Dass ein hochdekorierter Offizier Frauenkleider trägt und darauf beharrt, mit "Madame la Chevalière" angeredet zu werden, war am Hof von Versailles eine Sensation. Charles Eon de Beaumont ging deshalb in die Fachbücher ein: "Eonismus" war unter den ersten Sexualwissenschaftlern der Terminus für Transvestiten.

Von Jochen Stöckmann | 21.05.2010
    "Unbegreiflich - was nicht begriffen werden kann, wozu der Verstand nicht ausreicht, um sich eine klare Vorstellung zu machen.
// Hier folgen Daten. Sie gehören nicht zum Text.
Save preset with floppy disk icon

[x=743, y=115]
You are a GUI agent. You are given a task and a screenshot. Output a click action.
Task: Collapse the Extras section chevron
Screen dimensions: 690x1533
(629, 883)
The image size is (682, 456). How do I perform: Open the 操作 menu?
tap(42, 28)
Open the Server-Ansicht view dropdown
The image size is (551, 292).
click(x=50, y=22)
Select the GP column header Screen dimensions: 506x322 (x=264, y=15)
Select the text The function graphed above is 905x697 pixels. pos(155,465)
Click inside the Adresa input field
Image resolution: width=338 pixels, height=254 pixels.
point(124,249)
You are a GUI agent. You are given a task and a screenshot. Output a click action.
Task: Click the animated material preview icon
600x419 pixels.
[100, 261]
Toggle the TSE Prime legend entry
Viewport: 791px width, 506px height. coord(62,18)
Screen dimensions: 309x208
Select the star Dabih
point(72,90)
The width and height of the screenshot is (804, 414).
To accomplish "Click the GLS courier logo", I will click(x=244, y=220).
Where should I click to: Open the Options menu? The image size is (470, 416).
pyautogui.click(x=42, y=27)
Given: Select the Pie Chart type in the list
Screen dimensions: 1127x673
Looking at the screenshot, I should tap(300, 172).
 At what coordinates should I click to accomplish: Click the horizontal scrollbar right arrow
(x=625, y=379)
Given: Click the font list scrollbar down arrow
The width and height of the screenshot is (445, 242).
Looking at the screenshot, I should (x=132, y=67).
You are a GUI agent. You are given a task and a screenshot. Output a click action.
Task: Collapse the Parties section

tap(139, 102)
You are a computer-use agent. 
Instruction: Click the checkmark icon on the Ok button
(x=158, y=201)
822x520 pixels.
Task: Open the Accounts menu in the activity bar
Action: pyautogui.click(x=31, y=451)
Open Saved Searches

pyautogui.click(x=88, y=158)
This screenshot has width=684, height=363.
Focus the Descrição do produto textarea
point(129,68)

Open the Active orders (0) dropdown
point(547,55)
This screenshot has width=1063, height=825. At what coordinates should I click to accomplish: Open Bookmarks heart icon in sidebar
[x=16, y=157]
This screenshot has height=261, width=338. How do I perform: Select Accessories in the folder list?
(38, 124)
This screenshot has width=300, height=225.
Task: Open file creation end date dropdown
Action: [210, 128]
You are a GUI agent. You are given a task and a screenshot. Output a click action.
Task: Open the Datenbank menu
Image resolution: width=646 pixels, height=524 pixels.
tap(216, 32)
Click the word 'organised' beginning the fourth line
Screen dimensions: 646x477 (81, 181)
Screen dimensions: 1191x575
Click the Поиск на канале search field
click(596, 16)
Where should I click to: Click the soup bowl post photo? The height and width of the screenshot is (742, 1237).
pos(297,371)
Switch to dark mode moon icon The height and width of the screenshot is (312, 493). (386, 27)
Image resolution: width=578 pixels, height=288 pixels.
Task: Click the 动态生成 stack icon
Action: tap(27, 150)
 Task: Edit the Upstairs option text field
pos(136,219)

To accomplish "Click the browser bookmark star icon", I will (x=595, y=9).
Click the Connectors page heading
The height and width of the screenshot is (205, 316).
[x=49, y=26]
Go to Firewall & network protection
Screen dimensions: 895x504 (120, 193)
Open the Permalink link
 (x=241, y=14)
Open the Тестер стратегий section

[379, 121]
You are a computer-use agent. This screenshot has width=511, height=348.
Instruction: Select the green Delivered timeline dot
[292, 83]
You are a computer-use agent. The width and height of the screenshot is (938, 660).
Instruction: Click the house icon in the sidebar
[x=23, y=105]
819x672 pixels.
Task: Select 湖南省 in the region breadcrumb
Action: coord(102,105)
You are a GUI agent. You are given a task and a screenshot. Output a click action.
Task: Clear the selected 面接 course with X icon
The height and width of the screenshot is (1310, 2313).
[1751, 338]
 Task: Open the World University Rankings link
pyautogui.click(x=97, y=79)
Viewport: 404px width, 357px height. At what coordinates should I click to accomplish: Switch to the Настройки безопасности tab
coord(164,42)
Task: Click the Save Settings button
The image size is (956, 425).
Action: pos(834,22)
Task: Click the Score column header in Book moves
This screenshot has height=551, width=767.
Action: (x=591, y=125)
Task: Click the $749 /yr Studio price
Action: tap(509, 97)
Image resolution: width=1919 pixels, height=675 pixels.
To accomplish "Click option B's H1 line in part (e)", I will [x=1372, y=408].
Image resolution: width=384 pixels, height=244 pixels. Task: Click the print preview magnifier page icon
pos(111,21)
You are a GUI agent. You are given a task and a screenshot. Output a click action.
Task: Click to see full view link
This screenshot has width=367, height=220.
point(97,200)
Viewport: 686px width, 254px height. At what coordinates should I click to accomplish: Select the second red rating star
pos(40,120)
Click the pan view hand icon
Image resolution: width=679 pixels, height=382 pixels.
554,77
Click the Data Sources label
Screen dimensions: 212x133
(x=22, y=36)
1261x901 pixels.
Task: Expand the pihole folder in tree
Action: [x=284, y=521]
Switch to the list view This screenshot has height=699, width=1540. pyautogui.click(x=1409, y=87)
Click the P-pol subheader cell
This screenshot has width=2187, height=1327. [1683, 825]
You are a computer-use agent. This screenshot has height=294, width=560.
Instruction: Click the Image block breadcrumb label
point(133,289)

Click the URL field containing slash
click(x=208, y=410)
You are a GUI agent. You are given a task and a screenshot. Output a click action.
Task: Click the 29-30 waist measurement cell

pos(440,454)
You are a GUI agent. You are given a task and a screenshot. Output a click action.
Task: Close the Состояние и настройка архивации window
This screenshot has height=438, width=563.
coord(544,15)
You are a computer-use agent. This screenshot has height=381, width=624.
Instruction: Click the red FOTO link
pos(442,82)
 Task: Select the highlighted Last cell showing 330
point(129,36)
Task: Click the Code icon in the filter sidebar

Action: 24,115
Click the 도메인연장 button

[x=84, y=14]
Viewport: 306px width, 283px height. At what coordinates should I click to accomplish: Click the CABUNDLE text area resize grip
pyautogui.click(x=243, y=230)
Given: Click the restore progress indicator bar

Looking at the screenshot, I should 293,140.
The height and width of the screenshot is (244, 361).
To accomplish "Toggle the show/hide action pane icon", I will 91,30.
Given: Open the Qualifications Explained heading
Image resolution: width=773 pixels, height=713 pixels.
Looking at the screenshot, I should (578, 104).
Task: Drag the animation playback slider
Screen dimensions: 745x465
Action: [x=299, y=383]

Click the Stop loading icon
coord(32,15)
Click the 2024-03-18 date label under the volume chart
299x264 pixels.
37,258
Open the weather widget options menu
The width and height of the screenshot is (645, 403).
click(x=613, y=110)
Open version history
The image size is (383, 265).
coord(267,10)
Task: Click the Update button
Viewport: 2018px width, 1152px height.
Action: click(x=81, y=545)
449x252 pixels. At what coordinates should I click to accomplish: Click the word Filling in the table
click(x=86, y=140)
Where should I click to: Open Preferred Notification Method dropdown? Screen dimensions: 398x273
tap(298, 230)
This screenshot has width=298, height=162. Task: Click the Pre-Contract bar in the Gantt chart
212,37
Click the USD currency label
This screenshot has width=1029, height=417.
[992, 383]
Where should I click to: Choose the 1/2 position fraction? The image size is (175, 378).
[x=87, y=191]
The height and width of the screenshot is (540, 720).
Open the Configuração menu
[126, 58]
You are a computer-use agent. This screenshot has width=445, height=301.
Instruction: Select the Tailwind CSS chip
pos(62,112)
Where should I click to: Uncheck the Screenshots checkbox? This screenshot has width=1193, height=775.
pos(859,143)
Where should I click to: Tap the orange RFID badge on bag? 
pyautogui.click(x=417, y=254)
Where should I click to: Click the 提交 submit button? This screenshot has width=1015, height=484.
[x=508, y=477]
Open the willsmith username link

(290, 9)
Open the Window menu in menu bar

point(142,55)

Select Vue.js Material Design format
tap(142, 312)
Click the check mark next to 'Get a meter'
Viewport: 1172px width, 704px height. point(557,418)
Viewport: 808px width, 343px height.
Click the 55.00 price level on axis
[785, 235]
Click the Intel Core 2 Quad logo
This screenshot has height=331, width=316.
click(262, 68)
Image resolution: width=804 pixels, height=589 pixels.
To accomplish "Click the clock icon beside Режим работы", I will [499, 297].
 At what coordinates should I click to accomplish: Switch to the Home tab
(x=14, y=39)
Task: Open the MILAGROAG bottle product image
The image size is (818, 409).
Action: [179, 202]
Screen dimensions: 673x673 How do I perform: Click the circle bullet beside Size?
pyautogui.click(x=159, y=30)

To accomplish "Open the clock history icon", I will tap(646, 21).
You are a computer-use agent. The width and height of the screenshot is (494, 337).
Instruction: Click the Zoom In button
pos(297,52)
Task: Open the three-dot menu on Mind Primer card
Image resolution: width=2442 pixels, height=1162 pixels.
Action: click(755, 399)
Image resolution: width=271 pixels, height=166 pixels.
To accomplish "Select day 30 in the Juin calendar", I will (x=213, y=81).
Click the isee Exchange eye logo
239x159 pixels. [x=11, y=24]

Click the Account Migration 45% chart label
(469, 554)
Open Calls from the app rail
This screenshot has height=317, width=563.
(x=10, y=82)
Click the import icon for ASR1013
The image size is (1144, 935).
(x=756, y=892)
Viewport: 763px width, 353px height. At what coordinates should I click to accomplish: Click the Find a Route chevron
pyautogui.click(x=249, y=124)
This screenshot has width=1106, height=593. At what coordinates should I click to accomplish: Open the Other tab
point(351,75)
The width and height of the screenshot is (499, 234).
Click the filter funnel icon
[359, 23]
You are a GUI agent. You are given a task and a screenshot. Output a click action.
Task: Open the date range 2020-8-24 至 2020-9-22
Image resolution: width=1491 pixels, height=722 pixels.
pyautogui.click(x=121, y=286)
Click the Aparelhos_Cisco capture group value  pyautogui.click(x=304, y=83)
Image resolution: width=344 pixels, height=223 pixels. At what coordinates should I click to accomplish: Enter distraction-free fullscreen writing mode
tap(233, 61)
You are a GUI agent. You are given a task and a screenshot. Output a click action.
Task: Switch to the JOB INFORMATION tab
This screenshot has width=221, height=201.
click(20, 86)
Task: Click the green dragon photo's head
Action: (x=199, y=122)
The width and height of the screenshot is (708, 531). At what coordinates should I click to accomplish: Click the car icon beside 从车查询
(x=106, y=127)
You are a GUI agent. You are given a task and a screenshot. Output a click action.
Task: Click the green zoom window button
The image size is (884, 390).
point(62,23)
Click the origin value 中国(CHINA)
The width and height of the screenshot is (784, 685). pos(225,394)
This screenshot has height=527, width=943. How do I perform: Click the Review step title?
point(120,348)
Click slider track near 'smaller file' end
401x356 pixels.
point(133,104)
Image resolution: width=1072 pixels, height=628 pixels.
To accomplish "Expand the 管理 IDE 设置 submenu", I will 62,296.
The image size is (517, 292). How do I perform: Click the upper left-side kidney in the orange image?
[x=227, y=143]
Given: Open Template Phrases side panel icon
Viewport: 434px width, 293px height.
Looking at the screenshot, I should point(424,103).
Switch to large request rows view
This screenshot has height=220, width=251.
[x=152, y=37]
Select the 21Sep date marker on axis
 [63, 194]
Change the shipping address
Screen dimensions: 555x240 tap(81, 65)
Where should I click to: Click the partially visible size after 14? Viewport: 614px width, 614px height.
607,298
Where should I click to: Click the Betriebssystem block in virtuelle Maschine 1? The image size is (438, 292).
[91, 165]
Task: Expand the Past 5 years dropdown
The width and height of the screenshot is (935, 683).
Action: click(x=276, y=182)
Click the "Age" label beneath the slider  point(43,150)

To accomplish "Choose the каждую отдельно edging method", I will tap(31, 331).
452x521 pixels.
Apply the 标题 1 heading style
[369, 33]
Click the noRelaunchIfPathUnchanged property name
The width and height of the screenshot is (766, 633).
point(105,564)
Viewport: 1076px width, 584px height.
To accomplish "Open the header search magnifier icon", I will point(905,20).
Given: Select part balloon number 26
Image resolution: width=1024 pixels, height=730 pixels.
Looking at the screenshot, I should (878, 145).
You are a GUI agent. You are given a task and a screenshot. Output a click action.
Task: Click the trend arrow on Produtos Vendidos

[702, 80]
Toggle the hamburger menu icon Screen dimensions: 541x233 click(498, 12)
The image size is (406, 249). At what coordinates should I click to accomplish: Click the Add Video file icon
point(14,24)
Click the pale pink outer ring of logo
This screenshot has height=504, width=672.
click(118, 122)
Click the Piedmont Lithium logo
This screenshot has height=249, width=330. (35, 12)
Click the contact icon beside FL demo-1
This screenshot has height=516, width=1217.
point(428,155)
So etwa das Geheimniss des Ritters d' Eon de Beaumont, wegen des Grundes seiner Verkleidung, indem man ihn für ein Frauenzimmer ausgab, und er sich auch weiblich kleidete, oder weibliche Kleidung anlegte."

    Ein Transvestit am französischen Hof - was da in einem Lexikon des 19. Jahrhunderts als "unbegreiflich" angeführt wurde, ist immer wieder ausgemalt, aber nie so recht erklärt worden: Mit tiefem Dekolleté, den Ludwigsorden zwischen üppigen Brüsten, präsentierte sich der skandalumwitterte Chevalier Eon de Beaumont auf zeitgenössischen Kupferstichen. Im eng anliegenden blauen Frack und mit verwegenem Blick schwingt er als Titelfigur einer japanischen Manga-Serie seinen Degen.

    Auch im wirklichen Leben brachte es Charles Eon de Beaumont, 1728 im Burgund geboren, zu einiger Berühmtheit: Als Botschaftssekretär in Sankt Petersburg. Dort soll er sich, so die bis heute nicht verbürgte Legende, in Frauenkleidern, als Vorleserin das Vertrauen der Zarin erschlichen haben. Ob Chevalier oder Chevalière - d'Eon bewies auf jeden Fall diplomatisches Geschick. Und wurde dafür belohnt - mit der Beförderung zum Offizier:

    "Den Feldzug von 1761 machte er als Dragoner-Hauptmann mit. Im Gefechte von Ultrop wurde er am Kopf und Schenkel verwundet. Bei Osterwick griff er ein preußisches Bataillon so kräftig an, dass es die Waffen streckte."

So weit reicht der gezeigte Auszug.